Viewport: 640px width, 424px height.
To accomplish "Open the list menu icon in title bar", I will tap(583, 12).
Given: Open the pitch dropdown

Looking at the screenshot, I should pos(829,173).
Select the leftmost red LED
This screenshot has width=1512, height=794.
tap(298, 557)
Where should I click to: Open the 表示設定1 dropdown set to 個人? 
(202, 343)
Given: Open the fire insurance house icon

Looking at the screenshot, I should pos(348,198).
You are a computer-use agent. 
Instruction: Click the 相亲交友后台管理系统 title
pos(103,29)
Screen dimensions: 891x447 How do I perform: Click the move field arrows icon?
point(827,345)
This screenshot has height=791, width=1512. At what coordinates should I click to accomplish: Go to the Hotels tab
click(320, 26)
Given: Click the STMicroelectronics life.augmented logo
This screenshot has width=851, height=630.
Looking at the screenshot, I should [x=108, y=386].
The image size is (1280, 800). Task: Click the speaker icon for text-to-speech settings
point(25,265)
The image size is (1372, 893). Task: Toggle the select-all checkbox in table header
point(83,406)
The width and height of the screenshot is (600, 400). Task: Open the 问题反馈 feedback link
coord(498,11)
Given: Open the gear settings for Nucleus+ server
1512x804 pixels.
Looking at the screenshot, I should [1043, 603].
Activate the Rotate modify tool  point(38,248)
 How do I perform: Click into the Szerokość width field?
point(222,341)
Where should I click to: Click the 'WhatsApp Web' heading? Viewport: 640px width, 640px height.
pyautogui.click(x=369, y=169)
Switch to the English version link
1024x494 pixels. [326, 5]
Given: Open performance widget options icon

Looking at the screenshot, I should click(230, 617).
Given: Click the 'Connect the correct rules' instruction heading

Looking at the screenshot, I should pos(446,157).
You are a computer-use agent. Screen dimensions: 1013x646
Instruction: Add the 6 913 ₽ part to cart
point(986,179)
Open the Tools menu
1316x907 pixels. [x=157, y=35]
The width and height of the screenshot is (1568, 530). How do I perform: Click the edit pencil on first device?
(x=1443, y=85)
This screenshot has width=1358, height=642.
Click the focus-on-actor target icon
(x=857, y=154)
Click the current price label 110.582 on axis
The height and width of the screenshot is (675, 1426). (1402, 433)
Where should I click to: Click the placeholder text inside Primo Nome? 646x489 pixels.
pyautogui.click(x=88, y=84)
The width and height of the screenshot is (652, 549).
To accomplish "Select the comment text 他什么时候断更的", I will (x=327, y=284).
┄┄┄┄┄┄
- _Task directions_:
Can you copy the entries word for word, beginning at the line that contains "Where should I click to: Open" and stopping after the line that contains "point(827,345)"?

- _Complete output_:
Where should I click to: Open the 表示設定1 dropdown set to 個人? 
(202, 343)
Given: Open the fire insurance house icon

Looking at the screenshot, I should pos(348,198).
You are a computer-use agent. 
Instruction: Click the 相亲交友后台管理系统 title
pos(103,29)
Screen dimensions: 891x447 How do I perform: Click the move field arrows icon?
point(827,345)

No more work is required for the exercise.